Enemies included skeletons, slobbering demons, giant shield-wielding demons wearing ancient samurai armour, and huge Skaarj-like monsters reminiscent of the green guys who shoot fireballs out of their eyes in the original (they did that here too, which is why I think they’re the same). No sign yet of the crossbow-holding dominatrixes or the exploding demon who leaves behind a ghost. There was however a lot of them spawning from obvious portals, reaching ridiculous levels of enemies for such a small fighting area. While generally the AI tactics consisted of attacking you head-on, I was amused to see that the last one or two basic demons won’t attack and will just cower in fear of you. Lovely touch.

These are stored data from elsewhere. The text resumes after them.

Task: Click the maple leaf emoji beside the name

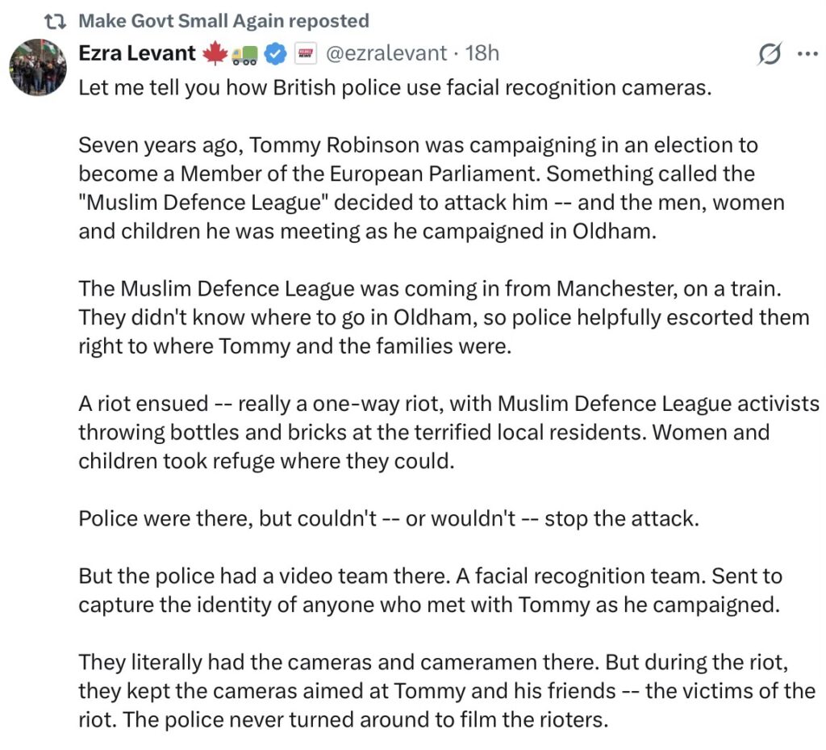Action: tap(215, 54)
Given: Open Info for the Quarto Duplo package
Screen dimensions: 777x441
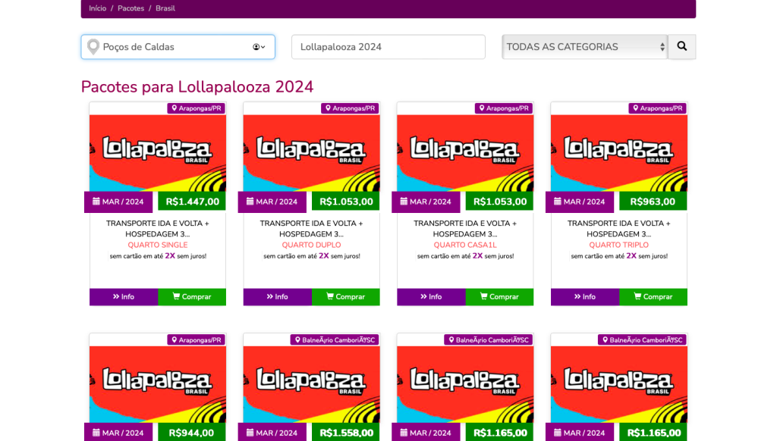Looking at the screenshot, I should click(x=277, y=297).
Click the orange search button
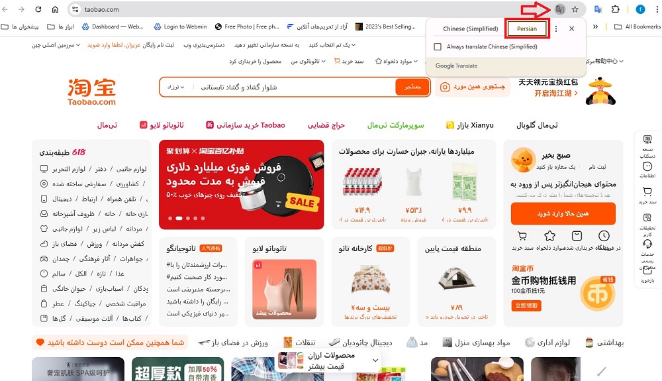Viewport: 662px width, 381px height. pos(412,87)
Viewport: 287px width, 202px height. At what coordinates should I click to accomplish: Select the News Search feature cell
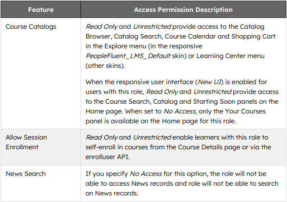point(41,184)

Speaking of lovely touches, even though we only got to see one level, graphically it looks very nice indeed. Hard Reset likewise made the most of its PC-only nature and Shadow Warrior looks to be doing the same. The level was set in a Japanese temple of some sort, with lots of blossom trees, statues, and gravestones. It was perhaps not pushing the envelope next-gen-wise as much as I expected, but for an early one level demo I’m not going to judge too harshly. That goes double for the level design, which contained a lot of dead ends surprisingly. I’m sure there’ll be something secret down these passages in the final game. It does at the very least look nice, especially when blood and gore rains all over the place.

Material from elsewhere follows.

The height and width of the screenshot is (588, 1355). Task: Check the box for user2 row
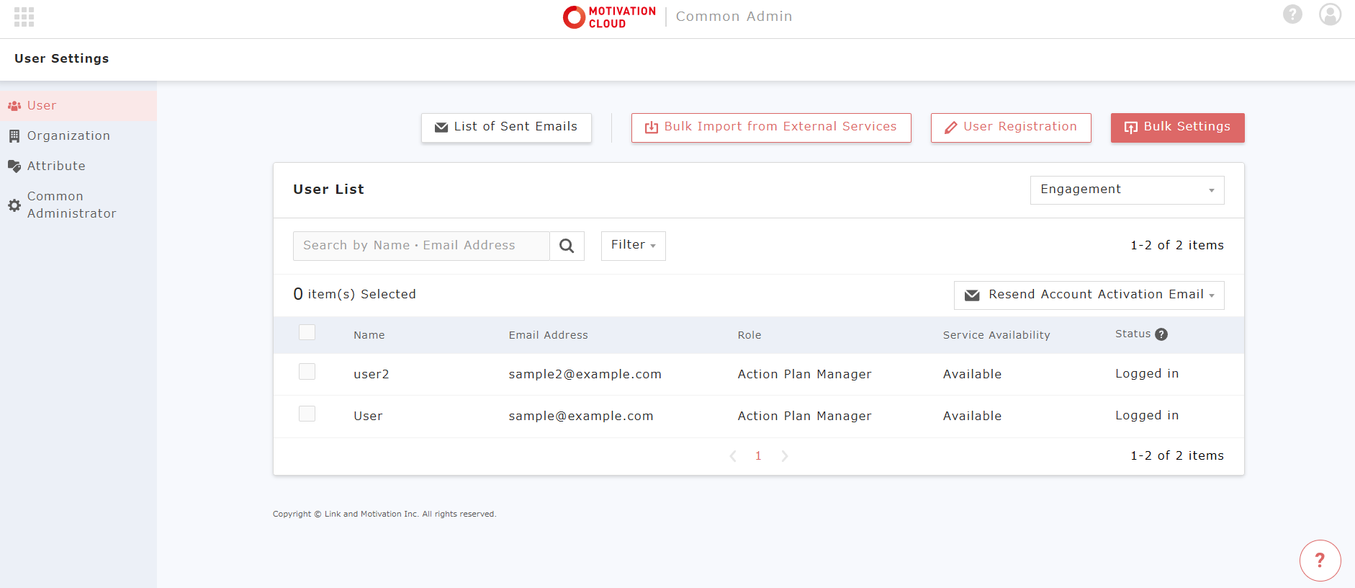(x=307, y=372)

You wanna wash Wang? Or you wanna watch Wang wash Wang?

I mentioned Painkiller, but I was rather surprised to find that another game Shadow Warrior felt like was People Can Fly’s later title Bulletstorm. As you shoot enemies points fly off them, like +10 for a regular shot, and if you do something cool you get extra points, like +20 Shredder (cutting off limbs) or +30 Aviator (killing an enemy while he’s in mid-air). This looks exactly like Bulletstorm, and while I currently have no idea where those points are going I’m assuming they’re for upgrades rather than just getting a high score. I hope so, since this was one of Bulletstorm’s best ideas that persuaded players to attempt more creative kills, and I would’ve been deeply saddened if history had forgotten it. It seems apt that a bunch of ex-People Can Fly guys would incorporate it, and it’s a welcome inclusion. Hopefully kills using level features will make an appearance in the final game, like giant man-eating plants.

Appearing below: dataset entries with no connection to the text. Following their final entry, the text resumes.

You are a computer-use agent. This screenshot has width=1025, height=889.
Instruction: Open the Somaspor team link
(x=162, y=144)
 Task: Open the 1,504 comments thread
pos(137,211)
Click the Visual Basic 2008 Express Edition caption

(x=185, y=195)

If you’re looking for an old-school style FPS, particularly in the Painkiller vein, Shadow Warrior looks like it will fit the bill very nicely. The only thing I’m not sure about is the slightly distasteful final moments of the demo, where after retrieving the Nobitsura Kage blade from a female “Whisperer” (who you’re expressly told will not harm you) you’re forced by the game to stab and kill this unarmed lady. I’m hoping there will be some context or the option to spare the Whisperer’s life, since it was a bit of a jarring way to end what was otherwise a very fun slice of gameplay. Shadow Warrior is out Fall/Autumn 2013 for PC with next-gen console versions possibly coming later, and with all the gritty military shooters out the same time an old-school FPS could ironically feel the freshest of the lot.

Most Anticipated Feature/Element: Seeing if the point system is truly Bulletstorm-like, otherwise just seeing if you truly can play the entire game using only the katana.